━━━━━ Provided records ━━━━━

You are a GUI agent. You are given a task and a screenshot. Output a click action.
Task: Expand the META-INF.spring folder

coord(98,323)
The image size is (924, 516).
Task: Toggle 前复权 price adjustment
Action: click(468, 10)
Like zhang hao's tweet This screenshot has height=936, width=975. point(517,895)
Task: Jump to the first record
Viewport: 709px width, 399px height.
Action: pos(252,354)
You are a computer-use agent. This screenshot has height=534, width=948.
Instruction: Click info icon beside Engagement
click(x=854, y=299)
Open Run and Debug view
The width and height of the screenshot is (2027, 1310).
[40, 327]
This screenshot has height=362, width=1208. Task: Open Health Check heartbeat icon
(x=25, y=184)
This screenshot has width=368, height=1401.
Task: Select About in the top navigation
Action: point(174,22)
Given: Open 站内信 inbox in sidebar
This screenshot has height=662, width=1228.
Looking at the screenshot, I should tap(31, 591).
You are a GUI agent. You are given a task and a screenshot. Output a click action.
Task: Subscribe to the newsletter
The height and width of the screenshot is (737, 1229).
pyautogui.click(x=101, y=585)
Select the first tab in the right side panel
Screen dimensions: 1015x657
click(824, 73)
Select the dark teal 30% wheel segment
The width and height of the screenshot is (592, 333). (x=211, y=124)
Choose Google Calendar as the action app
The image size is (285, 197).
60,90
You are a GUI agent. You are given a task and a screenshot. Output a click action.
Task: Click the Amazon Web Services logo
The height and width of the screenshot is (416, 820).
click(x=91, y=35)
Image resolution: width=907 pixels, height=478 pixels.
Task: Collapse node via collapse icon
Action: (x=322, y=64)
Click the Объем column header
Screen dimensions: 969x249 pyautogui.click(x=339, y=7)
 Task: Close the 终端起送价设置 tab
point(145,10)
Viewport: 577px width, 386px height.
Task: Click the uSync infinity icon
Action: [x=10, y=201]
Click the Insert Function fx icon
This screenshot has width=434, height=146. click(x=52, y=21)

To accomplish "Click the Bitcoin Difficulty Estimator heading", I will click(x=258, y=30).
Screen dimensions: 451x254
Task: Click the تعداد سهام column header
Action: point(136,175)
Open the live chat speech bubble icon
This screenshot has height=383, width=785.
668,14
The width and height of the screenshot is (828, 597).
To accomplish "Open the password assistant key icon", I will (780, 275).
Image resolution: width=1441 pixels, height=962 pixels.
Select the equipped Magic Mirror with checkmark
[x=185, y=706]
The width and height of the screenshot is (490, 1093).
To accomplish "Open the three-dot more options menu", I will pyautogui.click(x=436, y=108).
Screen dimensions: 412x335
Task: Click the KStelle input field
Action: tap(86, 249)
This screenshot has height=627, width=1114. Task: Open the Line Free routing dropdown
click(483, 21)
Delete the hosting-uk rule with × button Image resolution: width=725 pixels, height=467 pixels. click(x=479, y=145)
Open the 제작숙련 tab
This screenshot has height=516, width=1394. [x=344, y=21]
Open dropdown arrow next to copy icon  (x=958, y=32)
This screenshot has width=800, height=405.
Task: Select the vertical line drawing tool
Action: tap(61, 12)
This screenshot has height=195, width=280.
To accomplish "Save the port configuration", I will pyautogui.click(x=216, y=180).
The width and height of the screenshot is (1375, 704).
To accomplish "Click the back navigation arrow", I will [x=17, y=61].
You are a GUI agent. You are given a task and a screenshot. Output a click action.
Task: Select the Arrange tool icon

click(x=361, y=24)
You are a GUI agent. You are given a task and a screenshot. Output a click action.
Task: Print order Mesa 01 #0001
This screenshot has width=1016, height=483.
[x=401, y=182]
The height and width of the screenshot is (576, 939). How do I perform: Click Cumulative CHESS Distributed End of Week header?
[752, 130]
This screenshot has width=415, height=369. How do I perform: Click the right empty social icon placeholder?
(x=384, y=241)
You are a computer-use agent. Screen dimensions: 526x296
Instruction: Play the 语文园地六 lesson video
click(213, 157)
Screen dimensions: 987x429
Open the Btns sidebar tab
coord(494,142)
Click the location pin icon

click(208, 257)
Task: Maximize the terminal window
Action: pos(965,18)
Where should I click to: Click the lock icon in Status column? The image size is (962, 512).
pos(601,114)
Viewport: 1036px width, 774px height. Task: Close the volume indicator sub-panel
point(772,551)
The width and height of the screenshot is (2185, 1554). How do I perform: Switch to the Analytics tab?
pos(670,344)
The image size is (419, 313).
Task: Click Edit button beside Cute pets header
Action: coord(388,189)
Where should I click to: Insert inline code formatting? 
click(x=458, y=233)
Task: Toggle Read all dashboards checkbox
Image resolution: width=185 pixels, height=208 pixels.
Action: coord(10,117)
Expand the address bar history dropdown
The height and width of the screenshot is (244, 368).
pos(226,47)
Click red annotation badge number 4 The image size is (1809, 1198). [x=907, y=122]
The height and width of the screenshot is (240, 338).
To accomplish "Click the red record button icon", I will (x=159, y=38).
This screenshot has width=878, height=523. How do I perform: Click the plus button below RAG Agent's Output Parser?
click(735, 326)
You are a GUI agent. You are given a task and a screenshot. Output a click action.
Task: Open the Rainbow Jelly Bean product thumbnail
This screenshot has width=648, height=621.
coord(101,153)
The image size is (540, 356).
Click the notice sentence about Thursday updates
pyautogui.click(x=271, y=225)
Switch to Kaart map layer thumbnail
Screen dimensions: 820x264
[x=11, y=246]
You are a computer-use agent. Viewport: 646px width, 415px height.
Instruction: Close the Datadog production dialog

━━━━━

→ **Directions**:
Find every line in the data above that contains the word "perform", and copy each such line in full.

→ **Problem solution**:
The height and width of the screenshot is (576, 939). How do I perform: Click Cumulative CHESS Distributed End of Week header?
This screenshot has width=415, height=369. How do I perform: Click the right empty social icon placeholder?
The width and height of the screenshot is (2185, 1554). How do I perform: Switch to the Analytics tab?
This screenshot has width=878, height=523. How do I perform: Click the plus button below RAG Agent's Output Parser?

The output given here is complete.